Over the next eight months we'll see hundreds of horse-race polls between President Donald Trump and presumptive Democratic nominee Joe Biden. Here's a tip. Don't pay too much attention. The big miss we saw in 2016 can happen again—the coronavirus pandemic could make this election more unpredictable—and there's only so much pollsters can do about it.

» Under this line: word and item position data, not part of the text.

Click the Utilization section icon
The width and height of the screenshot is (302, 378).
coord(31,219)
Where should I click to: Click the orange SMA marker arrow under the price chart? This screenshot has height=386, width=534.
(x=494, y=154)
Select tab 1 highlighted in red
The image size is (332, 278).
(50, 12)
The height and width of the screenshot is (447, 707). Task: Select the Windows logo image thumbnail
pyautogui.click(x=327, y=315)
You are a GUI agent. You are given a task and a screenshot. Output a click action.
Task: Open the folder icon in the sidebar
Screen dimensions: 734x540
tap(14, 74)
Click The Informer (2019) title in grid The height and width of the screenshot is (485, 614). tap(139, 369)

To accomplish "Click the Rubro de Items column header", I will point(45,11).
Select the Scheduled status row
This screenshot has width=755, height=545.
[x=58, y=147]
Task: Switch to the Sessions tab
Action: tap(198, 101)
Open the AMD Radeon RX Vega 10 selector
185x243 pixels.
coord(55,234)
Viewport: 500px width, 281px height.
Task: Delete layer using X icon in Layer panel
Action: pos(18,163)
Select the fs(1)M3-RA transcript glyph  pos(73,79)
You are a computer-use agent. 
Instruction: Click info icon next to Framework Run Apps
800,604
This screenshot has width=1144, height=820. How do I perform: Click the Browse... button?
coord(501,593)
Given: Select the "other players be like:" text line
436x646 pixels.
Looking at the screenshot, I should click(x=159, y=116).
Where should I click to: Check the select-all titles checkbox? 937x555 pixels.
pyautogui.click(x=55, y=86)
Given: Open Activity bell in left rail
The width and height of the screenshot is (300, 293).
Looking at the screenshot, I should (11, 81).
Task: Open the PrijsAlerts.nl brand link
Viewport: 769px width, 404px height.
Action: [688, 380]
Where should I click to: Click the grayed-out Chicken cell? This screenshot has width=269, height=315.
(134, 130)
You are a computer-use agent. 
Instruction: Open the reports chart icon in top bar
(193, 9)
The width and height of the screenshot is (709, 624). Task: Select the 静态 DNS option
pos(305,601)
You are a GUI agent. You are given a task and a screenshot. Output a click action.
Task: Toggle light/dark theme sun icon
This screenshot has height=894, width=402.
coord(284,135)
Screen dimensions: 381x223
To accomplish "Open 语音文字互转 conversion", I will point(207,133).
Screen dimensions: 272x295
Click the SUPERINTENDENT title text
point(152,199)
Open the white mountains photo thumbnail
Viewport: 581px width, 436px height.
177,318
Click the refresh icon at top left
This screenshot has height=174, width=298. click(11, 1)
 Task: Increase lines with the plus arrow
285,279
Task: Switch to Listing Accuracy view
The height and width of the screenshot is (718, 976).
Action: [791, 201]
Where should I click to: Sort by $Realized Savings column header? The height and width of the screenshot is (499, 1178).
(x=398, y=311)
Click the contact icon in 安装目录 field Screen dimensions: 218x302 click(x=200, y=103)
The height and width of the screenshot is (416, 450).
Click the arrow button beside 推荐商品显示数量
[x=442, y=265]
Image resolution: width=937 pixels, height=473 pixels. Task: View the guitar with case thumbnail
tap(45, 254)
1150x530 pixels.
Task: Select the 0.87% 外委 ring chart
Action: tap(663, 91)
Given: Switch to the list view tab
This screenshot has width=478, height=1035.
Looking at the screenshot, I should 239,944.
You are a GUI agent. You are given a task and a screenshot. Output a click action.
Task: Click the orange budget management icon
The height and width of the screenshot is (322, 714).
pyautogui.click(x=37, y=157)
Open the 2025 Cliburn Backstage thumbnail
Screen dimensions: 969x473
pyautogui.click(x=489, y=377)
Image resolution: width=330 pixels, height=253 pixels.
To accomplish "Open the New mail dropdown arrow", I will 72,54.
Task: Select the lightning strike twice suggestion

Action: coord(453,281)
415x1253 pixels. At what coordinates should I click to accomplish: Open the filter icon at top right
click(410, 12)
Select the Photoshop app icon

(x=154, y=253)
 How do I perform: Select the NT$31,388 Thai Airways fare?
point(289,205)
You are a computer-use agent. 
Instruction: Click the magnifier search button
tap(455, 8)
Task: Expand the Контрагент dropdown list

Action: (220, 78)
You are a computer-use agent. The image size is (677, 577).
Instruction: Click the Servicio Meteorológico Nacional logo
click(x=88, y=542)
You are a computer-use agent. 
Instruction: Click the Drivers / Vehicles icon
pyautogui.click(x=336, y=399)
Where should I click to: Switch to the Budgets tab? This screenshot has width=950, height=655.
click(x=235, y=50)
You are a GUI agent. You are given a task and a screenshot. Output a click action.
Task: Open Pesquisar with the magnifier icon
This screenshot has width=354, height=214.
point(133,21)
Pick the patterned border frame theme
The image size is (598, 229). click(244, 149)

Leading up to the last election, President Trump dismissed polls unfavorable to him as fake news. He was right. Polls missed big in 2016. Pollsters believe they know what went wrong and have fixed it. After the 2018 midterm elections, the industry declared victory when pundits using polling data called most races correctly. Harry Enten of CNN trumpeted, "2018 was a very good year for polls." Really? Many of the contests were in deep red or blue areas where the outcome was never in doubt. And there were still some big misses. Polls again underestimated Republicans in a handful of states including Florida and, as in 2016, those misses were enough to result in narrow wins in important races. In all, only 80 percent of polls showed the eventual winners leading. That sounds good, but take out the no-brainers, and the hit rate is more like 50–50—in other words, a coin flip.

So far in 2020, poll performance is mixed. Polls missed in South Carolina. They said Biden was ahead by an average of 15 percentage points and he won by 28 percentage points, although perhaps that's understandable given the rapid consolidation as other candidates dropped out and the huge endorsement from Representative James Clyburn of South Carolina, the third-ranking Democrat in the House. Polls also missed the rise of moderates and fall of progressives, first evident in New Hampshire. Polls were close in Florida, but underestimated Vermont Senator Bernie Sanders in the Democratic primary in Michigan, as they did in 2016.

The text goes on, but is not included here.